Отрывок -
Но тут, рассекая безнадёгу воплями транзистора, появляется на бережку «меж; Сурнихой и Опарихой» невесть откуда взявшаяся кодла молодецки сложенных «туристов» в разноцветных плавках; они поют: «Я люблю тебя, жизнь, что само по себе и не ново!» – открывая Астафьеву новый фронт работ. И Астафьев разворачивает повествование ко второй части, замечая не без досадливой брезгливости: «Летит чёрное перо».
Переформировывая действующие силы для второго противостояния, Астафьев отводит их на исходные позиции. И природу, и человека. Возвращает в состояние, когда они ещё не были покалечены в первых стычках.
Природа, освобождаясь от пут и крючков, возвращается к растительной невозмутимости. Стебелёк подпирает чашечку цветка, в чашечке мерцает поднятая из мёрзлой глубины земли тоненькая прозрачная ледышка. Вот нагреет её солнышко, и ледышка обернётся в каплю…
В каплю! – радостно рифмуется в нашем читательском подсознании.
Человек же отступает в детство. Аким, хорошо знакомый нам по мелям рыбной ловли и глубине чушанских колдобин, предстаёт подростком, мальчиком в ряду братьев-сестёр и в общении с матерью.

Сохранённые записи
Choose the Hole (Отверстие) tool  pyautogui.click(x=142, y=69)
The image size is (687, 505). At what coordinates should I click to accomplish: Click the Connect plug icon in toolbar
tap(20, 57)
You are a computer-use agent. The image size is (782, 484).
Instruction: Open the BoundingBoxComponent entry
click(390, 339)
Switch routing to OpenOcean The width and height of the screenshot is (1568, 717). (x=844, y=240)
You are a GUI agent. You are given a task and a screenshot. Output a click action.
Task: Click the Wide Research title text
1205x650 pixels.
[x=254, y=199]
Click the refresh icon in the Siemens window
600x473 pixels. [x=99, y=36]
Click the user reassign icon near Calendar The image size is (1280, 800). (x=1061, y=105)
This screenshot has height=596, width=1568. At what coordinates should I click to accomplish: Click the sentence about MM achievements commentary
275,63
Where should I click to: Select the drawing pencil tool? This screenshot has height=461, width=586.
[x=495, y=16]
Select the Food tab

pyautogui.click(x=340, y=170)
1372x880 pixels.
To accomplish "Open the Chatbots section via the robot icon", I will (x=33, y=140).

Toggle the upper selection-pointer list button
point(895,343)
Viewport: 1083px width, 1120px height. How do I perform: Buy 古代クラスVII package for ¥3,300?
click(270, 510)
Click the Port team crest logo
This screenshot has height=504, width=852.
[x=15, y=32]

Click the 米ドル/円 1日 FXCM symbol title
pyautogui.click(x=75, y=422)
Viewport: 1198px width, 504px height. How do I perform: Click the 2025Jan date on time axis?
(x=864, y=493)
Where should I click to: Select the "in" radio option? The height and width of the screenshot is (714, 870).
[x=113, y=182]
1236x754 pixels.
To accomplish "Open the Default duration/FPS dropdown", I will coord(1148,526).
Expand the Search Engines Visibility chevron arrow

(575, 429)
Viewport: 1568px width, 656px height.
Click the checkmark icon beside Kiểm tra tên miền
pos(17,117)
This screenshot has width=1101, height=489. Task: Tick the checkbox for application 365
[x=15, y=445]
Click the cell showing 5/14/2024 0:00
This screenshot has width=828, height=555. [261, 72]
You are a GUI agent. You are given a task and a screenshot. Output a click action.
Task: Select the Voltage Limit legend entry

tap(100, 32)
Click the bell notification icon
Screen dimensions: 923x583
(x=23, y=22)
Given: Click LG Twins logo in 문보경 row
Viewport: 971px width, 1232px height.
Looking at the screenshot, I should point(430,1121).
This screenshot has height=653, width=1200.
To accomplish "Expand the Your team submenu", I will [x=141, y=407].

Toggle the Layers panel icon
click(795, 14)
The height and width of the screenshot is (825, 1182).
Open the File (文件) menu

Задание 1 -
Определите, соответствует ли отрывку выше каждое утверждение, и подкрепите ответ «да» или «нет» дословной цитатой из отрывка.
(а) Туристы на берегу поют песню со словами «Я люблю тебя, жизнь».
(б) Аким во второй части предстаёт взрослым рыбаком.
(в) В чашечке цветка мерцает ледышка.
Задание 2 -
Ответьте по отрывку выше на каждый вопрос, пометив ответы теми же буквами.
(а) Во что одеты появившиеся на берегу туристы?
(б) Куда Астафьев отводит действующие силы перед вторым противостоянием?
(в) Куда отступает человек?

Решение задания 1 -
(а) Да: «они поют: «Я люблю тебя, жизнь, что само по себе и не ново!»».
(б) Нет: «предстаёт подростком, мальчиком в ряду братьев-сестёр и в общении с матерью».
(в) Да: «в чашечке мерцает поднятая из мёрзлой глубины земли тоненькая прозрачная ледышка».

Решение задания 2 -
(а) В разноцветные плавки.
(б) На исходные позиции.
(в) В детство.